Our timely analysis details the achievements made to date across the 23 countries that have ratified the treaty, underlining the Convention’s key role in fostering positive changes across the prevention, prosecution, and protection measures to combat violence against women and girls. For example, 19 out of 23 countries examined (83 per cent) have improved protection services for women victims of violence and victims of domestic violence, and in 15 out of 23 countries analysed (65 per cent), improvements in investigations and prosecution are already visible.

Yet, the reality remains that persisting structural inequalities between women and men continue to prevent the full elimination of violence against women and girls. This includes the political blockage within the EU Council preventing EU accession to the Istanbul Convention, and the active backlash against women’s and girl’s rights as recently seen in Poland and Turkey. 

At EWL, we think that concerted action is urgently needed at all levels to ensure an intersectional, gender-sensitive approach to all laws, policies, and budgets. This must recognise the links between sexism and violence against women and girls.

The ‘sofagate’ diplomatic incident has reminded the world recently, how deeply sexism still is rooted in our societies, even for women in top positions of leadership as the European Commission’s President Ursula Von der Leyen. It is therefore crucial to recognise that sexism and gender stereotypes lie at the basis of the continuum of violence against women and girls.

It is also paramount to acknowledge the multiple forms of discrimination that exacerbate this risk of violence. In particular, the experiences of women and girls with disabilities, migrant women who are exposed to this should inspire a thorough and comprehensive approach to violence against women in all its forms.

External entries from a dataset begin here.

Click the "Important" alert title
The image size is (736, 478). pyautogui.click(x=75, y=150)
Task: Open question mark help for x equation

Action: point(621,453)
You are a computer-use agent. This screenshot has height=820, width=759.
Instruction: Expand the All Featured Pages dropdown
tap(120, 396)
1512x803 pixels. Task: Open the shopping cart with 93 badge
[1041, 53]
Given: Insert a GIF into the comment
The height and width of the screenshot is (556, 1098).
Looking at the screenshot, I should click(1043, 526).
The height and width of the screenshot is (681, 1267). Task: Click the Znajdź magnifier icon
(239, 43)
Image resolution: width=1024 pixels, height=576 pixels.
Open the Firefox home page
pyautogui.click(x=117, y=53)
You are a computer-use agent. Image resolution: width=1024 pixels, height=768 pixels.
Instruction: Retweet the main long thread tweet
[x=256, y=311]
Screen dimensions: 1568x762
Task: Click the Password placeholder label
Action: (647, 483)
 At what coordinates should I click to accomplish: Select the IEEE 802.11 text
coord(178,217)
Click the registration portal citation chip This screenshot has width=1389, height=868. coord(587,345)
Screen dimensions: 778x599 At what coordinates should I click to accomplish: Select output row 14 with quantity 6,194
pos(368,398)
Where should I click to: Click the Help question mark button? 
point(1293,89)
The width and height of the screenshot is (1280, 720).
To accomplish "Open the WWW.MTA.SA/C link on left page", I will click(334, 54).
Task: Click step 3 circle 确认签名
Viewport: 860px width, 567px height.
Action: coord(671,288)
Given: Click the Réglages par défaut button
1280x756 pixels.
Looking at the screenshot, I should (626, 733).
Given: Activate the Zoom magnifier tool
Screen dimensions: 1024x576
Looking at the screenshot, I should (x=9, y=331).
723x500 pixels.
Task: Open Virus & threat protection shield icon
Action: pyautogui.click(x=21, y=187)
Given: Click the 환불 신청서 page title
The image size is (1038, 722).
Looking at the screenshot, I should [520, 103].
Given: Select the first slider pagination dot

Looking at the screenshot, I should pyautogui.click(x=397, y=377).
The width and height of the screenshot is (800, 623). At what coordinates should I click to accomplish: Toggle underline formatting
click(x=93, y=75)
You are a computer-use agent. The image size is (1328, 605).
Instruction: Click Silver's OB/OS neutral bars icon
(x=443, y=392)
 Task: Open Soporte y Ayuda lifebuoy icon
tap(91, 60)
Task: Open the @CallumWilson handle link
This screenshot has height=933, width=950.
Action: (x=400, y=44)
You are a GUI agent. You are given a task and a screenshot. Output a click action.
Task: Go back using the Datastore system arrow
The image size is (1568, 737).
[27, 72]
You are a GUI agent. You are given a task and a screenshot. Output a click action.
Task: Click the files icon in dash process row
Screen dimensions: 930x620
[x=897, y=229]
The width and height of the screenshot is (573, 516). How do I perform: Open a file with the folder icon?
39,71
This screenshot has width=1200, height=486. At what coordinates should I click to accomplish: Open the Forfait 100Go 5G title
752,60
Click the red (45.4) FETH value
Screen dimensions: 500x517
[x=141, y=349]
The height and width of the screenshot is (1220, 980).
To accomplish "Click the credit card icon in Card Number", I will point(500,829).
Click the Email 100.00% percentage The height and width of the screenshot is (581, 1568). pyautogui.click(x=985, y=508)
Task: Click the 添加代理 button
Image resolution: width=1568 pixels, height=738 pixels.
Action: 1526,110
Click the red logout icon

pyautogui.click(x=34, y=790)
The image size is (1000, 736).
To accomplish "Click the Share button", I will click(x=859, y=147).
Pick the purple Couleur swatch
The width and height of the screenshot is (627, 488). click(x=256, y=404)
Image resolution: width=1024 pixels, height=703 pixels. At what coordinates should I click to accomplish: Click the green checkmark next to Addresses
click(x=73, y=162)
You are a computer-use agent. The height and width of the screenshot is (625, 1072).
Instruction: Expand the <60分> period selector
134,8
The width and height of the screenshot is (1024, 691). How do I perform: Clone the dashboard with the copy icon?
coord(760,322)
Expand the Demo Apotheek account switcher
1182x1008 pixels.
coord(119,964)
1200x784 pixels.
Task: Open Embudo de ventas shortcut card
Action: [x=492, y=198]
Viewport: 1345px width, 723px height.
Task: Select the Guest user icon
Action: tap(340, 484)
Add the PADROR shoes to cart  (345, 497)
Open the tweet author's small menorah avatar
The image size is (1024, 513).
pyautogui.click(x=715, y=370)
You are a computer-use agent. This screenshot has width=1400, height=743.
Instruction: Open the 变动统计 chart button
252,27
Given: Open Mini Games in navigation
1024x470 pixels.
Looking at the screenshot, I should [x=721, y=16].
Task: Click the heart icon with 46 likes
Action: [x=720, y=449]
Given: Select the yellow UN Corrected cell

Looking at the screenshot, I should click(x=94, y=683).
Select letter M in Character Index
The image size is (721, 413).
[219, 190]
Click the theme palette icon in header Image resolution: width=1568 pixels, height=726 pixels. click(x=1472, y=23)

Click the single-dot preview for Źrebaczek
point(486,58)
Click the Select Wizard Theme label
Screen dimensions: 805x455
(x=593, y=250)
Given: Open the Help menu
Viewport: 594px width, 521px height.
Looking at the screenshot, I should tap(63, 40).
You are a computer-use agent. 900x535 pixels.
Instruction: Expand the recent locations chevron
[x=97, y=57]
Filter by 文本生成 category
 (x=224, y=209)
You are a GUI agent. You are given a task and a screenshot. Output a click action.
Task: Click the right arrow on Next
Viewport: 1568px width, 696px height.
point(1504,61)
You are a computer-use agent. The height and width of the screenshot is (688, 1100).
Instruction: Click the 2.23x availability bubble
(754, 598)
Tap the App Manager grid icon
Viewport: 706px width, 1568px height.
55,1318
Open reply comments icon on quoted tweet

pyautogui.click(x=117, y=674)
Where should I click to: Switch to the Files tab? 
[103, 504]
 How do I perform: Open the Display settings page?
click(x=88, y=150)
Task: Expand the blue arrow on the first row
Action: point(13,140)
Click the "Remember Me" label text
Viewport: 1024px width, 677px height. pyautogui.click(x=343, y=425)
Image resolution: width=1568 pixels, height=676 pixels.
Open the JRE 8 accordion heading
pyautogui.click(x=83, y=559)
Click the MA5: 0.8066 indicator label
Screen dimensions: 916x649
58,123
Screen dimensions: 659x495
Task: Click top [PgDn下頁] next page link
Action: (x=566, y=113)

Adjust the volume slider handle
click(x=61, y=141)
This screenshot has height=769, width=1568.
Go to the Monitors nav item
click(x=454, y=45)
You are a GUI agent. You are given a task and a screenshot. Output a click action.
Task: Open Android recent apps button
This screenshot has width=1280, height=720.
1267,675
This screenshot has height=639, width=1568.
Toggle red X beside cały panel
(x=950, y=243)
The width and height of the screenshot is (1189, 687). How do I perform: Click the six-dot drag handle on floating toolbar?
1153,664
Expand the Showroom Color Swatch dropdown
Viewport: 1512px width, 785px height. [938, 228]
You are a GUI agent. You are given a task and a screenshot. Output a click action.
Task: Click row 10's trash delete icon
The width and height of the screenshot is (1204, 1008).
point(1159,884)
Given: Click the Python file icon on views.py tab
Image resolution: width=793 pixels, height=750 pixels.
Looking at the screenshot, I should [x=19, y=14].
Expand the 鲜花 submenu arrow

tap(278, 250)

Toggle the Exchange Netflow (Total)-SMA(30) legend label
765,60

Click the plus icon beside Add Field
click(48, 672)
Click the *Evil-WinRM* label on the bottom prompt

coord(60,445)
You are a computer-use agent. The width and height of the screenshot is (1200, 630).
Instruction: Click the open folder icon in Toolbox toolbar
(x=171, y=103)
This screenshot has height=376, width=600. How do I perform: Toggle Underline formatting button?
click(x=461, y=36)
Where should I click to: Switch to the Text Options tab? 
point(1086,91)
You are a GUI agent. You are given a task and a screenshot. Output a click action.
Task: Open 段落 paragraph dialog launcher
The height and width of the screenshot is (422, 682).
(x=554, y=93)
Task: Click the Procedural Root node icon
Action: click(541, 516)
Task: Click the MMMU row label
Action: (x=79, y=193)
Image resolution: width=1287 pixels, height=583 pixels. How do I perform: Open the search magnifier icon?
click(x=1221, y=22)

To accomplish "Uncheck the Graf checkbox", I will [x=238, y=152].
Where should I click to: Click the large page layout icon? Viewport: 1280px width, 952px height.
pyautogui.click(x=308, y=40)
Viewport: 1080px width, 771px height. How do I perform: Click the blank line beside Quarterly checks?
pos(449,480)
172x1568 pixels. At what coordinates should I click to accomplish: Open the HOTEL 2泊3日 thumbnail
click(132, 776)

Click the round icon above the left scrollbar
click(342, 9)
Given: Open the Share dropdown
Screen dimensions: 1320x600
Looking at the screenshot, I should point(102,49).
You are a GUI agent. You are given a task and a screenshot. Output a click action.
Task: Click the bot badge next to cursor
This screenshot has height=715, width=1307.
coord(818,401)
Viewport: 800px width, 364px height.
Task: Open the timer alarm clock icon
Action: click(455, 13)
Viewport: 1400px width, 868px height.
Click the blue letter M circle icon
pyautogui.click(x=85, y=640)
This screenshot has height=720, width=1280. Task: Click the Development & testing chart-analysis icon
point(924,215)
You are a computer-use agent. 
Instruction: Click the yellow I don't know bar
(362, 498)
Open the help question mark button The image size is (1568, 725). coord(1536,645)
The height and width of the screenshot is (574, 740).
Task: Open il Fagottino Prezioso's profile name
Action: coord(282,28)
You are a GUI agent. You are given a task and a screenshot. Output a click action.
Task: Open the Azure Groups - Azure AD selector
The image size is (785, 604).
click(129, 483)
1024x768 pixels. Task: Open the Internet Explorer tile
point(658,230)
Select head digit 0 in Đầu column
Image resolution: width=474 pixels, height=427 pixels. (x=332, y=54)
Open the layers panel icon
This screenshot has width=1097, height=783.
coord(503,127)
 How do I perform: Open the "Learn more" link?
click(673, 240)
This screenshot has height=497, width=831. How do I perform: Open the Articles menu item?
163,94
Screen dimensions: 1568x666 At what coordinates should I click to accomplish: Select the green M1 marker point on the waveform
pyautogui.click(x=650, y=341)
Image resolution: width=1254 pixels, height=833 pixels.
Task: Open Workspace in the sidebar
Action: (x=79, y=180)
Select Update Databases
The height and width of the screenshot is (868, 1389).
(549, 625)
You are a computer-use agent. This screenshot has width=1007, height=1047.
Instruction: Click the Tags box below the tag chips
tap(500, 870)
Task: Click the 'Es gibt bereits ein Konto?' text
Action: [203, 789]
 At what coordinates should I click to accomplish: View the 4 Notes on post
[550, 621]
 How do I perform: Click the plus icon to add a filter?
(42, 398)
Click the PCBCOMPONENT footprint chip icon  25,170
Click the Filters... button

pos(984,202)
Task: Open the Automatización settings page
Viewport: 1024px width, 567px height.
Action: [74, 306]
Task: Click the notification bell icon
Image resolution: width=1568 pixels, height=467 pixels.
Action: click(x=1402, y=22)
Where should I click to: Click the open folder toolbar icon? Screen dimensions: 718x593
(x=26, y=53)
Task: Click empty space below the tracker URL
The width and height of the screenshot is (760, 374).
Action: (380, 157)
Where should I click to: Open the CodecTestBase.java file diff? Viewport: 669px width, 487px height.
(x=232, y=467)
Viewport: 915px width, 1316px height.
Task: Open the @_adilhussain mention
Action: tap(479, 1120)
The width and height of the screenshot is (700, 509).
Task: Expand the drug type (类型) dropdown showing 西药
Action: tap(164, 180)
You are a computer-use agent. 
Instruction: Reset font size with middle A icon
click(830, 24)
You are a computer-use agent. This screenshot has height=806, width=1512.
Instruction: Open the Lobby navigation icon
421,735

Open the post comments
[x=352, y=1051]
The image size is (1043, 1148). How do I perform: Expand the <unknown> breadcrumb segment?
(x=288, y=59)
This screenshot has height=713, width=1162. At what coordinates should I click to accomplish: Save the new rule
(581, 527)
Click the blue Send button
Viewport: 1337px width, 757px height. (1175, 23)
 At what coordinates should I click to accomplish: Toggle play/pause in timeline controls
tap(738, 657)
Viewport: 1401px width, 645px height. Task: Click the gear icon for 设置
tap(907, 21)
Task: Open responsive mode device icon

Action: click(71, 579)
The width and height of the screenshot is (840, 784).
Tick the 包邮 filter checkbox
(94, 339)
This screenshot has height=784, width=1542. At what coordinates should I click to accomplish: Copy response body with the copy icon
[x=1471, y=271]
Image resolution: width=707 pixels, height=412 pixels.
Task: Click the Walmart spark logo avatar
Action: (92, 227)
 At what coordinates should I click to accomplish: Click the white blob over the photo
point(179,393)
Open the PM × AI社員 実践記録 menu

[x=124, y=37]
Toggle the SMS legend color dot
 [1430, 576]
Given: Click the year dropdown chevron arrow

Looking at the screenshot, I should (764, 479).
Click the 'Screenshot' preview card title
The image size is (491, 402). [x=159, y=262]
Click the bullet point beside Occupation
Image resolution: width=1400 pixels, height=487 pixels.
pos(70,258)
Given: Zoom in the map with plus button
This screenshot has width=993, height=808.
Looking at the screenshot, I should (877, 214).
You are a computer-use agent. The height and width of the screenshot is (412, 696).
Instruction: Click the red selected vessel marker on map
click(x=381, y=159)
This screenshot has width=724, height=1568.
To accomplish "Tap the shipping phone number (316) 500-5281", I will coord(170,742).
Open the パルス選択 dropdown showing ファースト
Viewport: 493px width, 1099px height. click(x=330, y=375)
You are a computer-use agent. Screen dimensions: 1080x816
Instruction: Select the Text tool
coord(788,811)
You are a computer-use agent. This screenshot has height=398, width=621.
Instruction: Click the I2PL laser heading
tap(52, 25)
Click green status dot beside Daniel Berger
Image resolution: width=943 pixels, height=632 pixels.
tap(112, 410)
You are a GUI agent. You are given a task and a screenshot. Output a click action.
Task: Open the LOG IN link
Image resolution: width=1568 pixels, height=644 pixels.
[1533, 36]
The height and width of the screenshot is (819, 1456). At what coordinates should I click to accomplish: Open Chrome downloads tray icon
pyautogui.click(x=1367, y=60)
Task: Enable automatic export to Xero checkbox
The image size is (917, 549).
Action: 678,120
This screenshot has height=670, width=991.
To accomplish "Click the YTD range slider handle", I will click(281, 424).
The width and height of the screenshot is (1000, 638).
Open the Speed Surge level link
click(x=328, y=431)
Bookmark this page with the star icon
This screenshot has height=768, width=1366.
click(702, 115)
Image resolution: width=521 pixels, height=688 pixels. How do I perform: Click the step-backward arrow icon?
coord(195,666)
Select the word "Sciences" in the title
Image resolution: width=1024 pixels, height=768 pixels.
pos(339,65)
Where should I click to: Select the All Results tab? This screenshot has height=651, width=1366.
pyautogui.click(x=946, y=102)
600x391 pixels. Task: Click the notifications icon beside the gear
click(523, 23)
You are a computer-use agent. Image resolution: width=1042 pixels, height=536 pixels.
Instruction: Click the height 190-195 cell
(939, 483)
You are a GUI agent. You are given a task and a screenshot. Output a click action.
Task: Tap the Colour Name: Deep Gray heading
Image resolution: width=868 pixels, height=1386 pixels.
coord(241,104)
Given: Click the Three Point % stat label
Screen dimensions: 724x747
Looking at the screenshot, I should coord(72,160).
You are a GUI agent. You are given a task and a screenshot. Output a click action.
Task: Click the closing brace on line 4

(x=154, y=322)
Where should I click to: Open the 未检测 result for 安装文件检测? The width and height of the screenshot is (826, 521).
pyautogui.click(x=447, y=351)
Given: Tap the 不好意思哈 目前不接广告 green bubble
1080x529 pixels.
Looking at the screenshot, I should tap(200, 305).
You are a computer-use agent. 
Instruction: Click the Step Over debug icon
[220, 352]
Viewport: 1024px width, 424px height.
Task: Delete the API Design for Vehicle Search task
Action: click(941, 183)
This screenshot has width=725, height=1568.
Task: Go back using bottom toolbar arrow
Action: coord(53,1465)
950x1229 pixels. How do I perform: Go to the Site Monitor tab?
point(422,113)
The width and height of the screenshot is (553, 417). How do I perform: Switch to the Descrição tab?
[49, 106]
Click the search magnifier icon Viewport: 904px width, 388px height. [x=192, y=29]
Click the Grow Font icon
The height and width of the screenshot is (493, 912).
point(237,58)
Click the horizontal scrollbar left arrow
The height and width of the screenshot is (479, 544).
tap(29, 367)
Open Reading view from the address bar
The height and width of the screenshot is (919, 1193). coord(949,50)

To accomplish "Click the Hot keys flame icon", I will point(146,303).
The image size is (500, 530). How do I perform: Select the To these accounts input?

Furthermore, while the cases of violence against women surged alarmingly during the Covid-19 crisis, EWL recognises that with the political backlash against the Istanbul Convention, there is a lack of any other legal instrument at EU level that holistically ensures the elimination of all forms of violence against women and girls across member states. As such, to complement the provisions in the Istanbul Convention, we call for an EU Directive to combat and eliminate all forms of violence against women and girls, including sexual exploitation and online violence against women and girls. 

Opposition to the Convention is opposition to EU fundamental values, including women’s human rights, and our right to live our lives free from violence. Civil society, together with decision-makers need to be loud and united in calling for strong action to counter dangerous misogynist tendencies and promote the values of equality and democracy.

Now is the time to fully implement and champion the standards of the Istanbul Convention everywhere in Europe without reservation to ensure the eradication of male violence against women and girls and its root causes during the Covid-19 crisis, and beyond.